* Source excerpt:
But I find it increasingly hard to believe that Mr. Bush’s objective is limited to seeing that Saddam Hussein has no weapons of mass destruction. The history and the theology of the men whose advice now dominates Mr. Bush’s thinking point to much larger purposes. I think this president wants to overthrow the rules that have governed international life for the last fifty years.

Ten years ago Dick Cheney, then the secretary of defense, and Paul Wolfowitz, his undersecretary for policy, began assembling the doctrine of a world ruled from Washington. They are still at it now. But instead of the first President Bush, who was steeped in the post–World War II philosophy of alliances and multilateralism, they are advising a President Bush with no experience in that postwar world and, by all signs, with an instinct for the unilateral.

One fundamental that would be overthrown is the commitment that the United States and all other members have made in the United Nations Charter: to eschew attacks across international frontiers except in response to armed aggression. The idea of preemptive strikes in violation of that provision has worried even some conservatives who would like to move against Saddam Hussein but are concerned about the precedent an attack would set for others—India, say.

* Set problem 1:
Answer these questions using the passage on Mr. Bush's foreign policy.
(a) What post did Dick Cheney hold ten years earlier?
(b) What was Paul Wolfowitz's title at that time?
(c) Which country is named as an example of others for whom an attack could set a precedent?
* Set problem 2: Transcribe the passage on Mr. Bush's foreign policy word for word, from "But I find it" up to and including "last fifty years.".
* Set problem 3: Write the next part of the passage on Mr. Bush's foreign policy, continuing after its final sentence.

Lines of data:

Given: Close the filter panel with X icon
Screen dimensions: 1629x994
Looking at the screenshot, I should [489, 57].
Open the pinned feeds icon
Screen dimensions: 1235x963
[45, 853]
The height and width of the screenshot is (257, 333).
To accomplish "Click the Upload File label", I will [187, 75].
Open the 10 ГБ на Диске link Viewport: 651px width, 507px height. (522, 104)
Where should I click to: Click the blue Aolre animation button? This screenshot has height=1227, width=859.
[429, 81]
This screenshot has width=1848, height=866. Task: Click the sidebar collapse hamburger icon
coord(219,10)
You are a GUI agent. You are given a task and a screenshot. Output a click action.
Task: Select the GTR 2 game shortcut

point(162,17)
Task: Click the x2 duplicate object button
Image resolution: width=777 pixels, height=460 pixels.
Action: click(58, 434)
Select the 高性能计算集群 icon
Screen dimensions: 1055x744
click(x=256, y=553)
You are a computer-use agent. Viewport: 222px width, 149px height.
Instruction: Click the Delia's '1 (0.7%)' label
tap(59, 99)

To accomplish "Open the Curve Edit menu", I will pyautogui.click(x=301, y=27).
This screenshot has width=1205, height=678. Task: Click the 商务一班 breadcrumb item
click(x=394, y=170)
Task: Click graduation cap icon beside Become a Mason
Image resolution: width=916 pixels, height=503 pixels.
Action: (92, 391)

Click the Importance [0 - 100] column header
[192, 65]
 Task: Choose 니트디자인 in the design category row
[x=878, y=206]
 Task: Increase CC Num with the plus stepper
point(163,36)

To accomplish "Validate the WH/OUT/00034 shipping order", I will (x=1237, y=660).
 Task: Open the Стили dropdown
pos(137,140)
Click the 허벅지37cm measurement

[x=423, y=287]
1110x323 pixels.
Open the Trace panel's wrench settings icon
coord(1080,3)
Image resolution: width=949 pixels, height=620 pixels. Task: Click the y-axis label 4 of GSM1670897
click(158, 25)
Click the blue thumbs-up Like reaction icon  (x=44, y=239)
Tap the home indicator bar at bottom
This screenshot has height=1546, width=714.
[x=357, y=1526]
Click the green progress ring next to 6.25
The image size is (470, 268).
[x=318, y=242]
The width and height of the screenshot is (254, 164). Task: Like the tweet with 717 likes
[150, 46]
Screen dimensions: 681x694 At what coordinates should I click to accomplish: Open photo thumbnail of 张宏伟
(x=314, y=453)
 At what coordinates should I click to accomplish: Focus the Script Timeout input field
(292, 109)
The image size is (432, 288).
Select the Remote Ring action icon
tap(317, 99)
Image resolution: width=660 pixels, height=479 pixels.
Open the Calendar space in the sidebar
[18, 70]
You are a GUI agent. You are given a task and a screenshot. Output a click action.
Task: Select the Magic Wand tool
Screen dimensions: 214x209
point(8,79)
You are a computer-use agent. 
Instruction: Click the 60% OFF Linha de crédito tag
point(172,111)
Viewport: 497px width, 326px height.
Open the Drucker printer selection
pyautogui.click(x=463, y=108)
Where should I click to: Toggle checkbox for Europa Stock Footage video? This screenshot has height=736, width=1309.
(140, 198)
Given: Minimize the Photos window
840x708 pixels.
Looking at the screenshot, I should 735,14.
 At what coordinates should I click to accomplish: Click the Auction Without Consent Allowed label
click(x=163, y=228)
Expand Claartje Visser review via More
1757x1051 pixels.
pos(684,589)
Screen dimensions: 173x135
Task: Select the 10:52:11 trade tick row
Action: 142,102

* Reply 1:
(a) Secretary of defense
(b) Undersecretary for policy
(c) India

* Reply 2:
But I find it increasingly hard to believe that Mr. Bush’s objective is limited to seeing that Saddam Hussein has no weapons of mass destruction. The history and the theology of the men whose advice now dominates Mr. Bush’s thinking point to much larger purposes. I think this president wants to overthrow the rules that have governed international life for the last fifty years.

* Reply 3:
But the danger of the Bush doctrine is really broader than that. The reach of the doctrine, and its dangers, were well described in an article in Foreign Affairs by Professor G. John Ikenberry of Georgetown University. The grand strategy, he wrote, “is a general depreciation of international rules, treaties, and security partnerships.”* Yet it was those very relationships that have so benefited this country since World War II. “The secret of the United States’ long brilliant run as the world’s leading state,” Professor Ikenberry wrote,

was its ability and willingness to exercise power within alliance and multinational frameworks, which made its power and agenda more acceptable to allies and other key states around the world.

He warned that

unchecked US power, shorn of legitimacy and disentangled from the postwar norms and institutions of the international order, will usher in a more hostile international system, making it far harder to achieve American interests.

What we may be seeing in the Iraq strategy, then, is the rejection of the old American view that, as Professor Ikenberry put it,

a rule-based international order, especially one in which the United States uses its political weight to derive congenial rules, will most fully protect American interests, conserve its power, and extend its influence.

The key phrase in that formulation is “rule-based.” For President Bush has shown, across the board, an unwillingness for his country or himself to be bound by the rules.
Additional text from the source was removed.